Stolen Washington Governor's Race Heats Up
GOP's Challenge Gets Boost, Dems Have Strange Response
Is King County now making the GOP's case for throwing out the disputed 2004 Washington state gubernatorial election? That's what party chairman Chris Vance correctly concludes.
Instead of merely blaming the race they stole on partisan Republicans, Democrats must now contend with King County's move to prosecute 648 felons who were illegally registered.
How do you spin your way out of that?
For starters, you can attempt to claim that not enough of them actually voted, that they didn't vote for Gregoire, or any number of excuses partisan hacks get paid to produce.
The wild card is determining what a Chelan County judge might be willing to accept as valid, legal arguments, versus what might go right out the window.
As the case takes twists and turns, it can be mighty confusing, but reports today in daily newspapers across the state of Washington cannot be good news for the Dems.
Orbusmax has all the latest headlines on this case, Sound Politics has in-depth coverage necessary for understanding this mess and we will keep you posted here as things develop.
Coverage from the Seattle Times and Post-Intelligencer has several other revelations today:
(Seattle Post-Intelligencer- Gregory Roberts- 29 April 2005)
Working from lists provided to them in the aftermath of the troubled 2004 election, King County prosecutors have identified 648 felons illegally registered to vote, officials said yesterday.
Illegal votes from felons play a central role in the Republican Party's legal attack on the election of Democrat Christine Gregoire as governor in November. Gregoire edged Republican Dino Rossi by 129 votes after a hand recount of more than 2.8 million ballots, and the GOP is suing to set aside that result in a trial starting May 23 in Wenatchee.
"The government is making our case for us," state Republican chairman Chris Vance said.
(Seattle Times- 29 April 2005- Keith Ervin)
Yesterday's announcement brings to 648 the number of challenges filed by King County prosecutors, based on lists of voters who appeared to be felons whose civil rights had not been restored. The lists were produced separately by the state Republican Party and The Seattle Times.
A hearing will be scheduled before elections director Dean Logan. Logan has already canceled the registrations of 191 felons and is preparing rulings on 345 others who have undergone hearings.

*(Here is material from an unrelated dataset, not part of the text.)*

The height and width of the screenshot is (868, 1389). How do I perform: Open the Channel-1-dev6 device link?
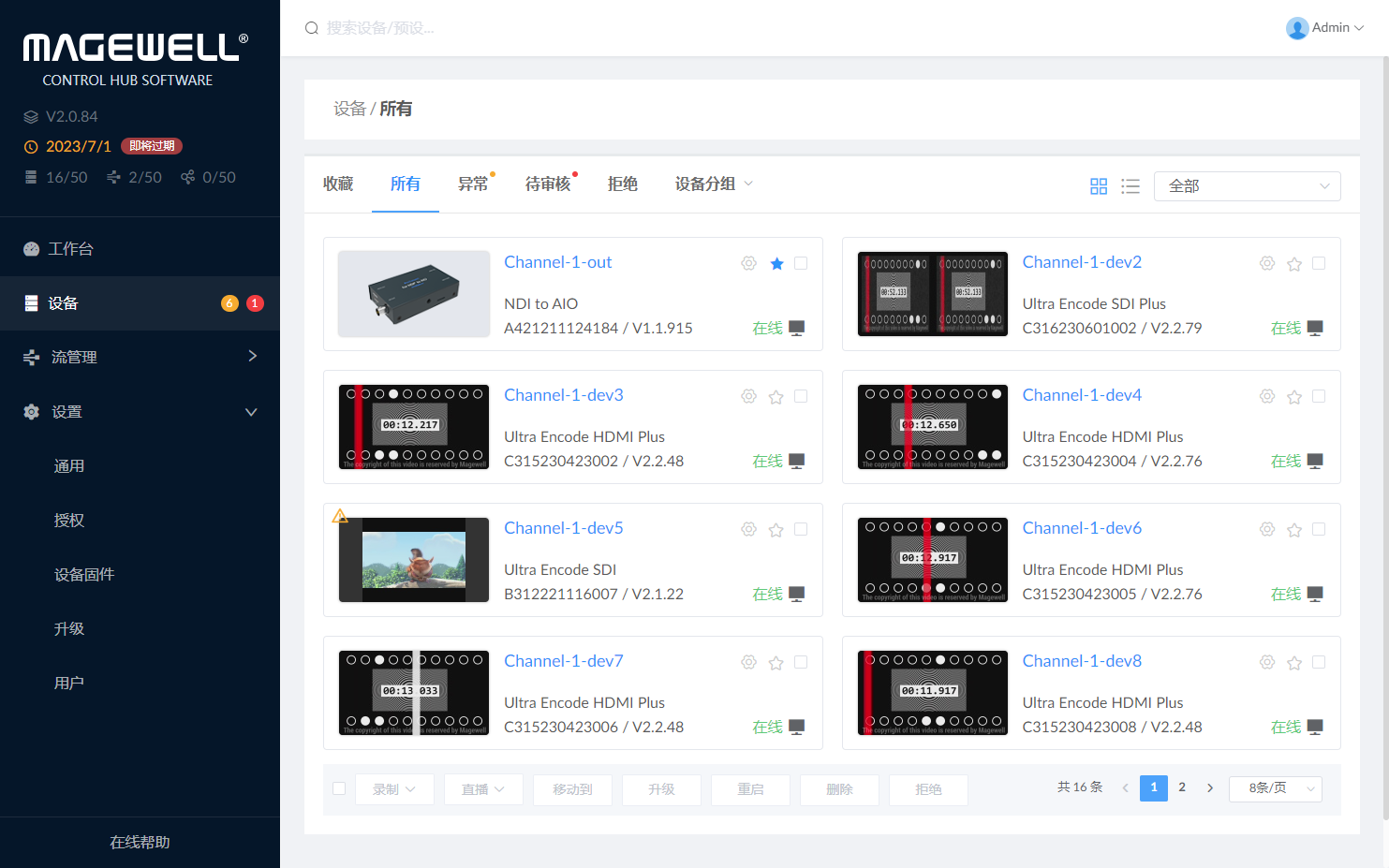(1082, 528)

Illegal voting by felons in November is one of the irregularities cited by Republican gubernatorial candidate Dino Rossi in his lawsuit challenging Democrat Christine Gregoire's election victory. Gregoire beat Rossi by 129 votes in a manual recount, reversing Rossi's wins in two earlier machine counts.
In related matters:
• King County election workers have found another valid absentee ballot that wasn't counted in the November governor's election. It brings the number of uncounted ballots to 95.
The ballot was found during a "random review" of empty absentee-ballot envelopes, Logan reported in an April 22 memorandum to County Executive Ron Sims and County Council members.

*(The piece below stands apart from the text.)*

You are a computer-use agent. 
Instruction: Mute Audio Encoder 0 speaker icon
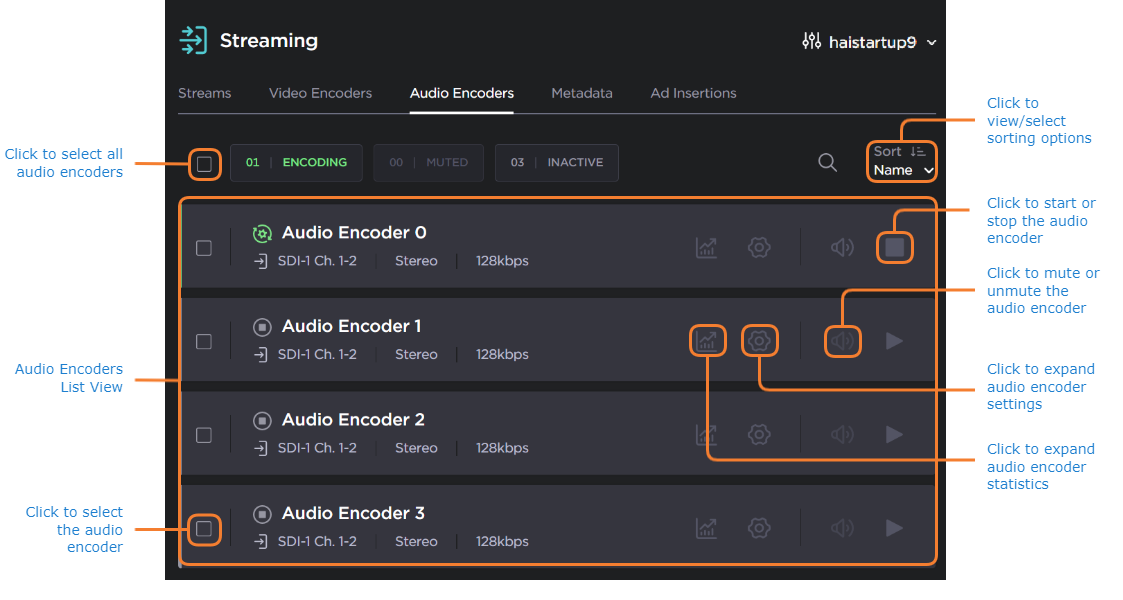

• Pierce County reported that it found 14 uncounted absentee ballots during a recent search of records and had found 50 other ballots shortly after completion of the manual recount in December.
Update: Now, Democrats have launched a major counteroffensive, accusing Republicans of "cherry picking" voting felons from liberal areas and ignoring them in conservative areas. Republicans deny it, saying most of the convicts it found voting were in the Puget Sound area.
Next, Dems trip themselves up, by discounting the GOP's claim that it can't demonstrate, based on statistical analysis, that Western Washington felons would have mostly voted for Gregoire, yet Democrats have no problem insisting Eastern Washington criminals were certain to have picked Republican Rossi.
Democrats should have thought this through before launching their attack. Postman correctly devotes much of his story to this head-scratcher, but it's hard to imagine what the thinking was on the donkey side of the aisle.
This begs for a GOP ad campaign pointing out the two faces of the Democrat Party! Dem Chairman Berendt can't keep his position straight from one day to the next?
(Seattle Times- David Postman- 30 April 2005)
To press their case, Democrats are replicating Republican moves they've criticized and that they argue in court should be disallowed.
As evidence that a felon voted illegally, Democrats used county voter-crediting information that, when used by Republicans, they said was "inherently unreliable to prove that a ballot was given to an individual, marked by the individual, cast by the individual, and counted by election officials."
Democrats have also criticized Republicans for naming alleged felons without fully vetting the names, saying the exposure violates "common decency."
But yesterday Democrats filed court papers that included a list of 432 people they say "appear to be felons who voted" though the party's investigation is continuing.
And to show that their felons offset voting by Republicans' felons, Democrats will rely on a methodology that they say should be disallowed in the court case.
Republicans have proposed using a statistical analysis to apportion illegal votes by the same percentage as legal votes. For example, if Gregoire won 60 percent of the votes in a given precinct, Republicans say the court should assume that 60 percent of any illegal votes in that precinct were cast for her.
Two academic experts hired by Republicans say their calculations using that method show Rossi would win.
In court papers, Democrats call that "speculative attribution" and "based on chance." Berendt yesterday called it "guessing."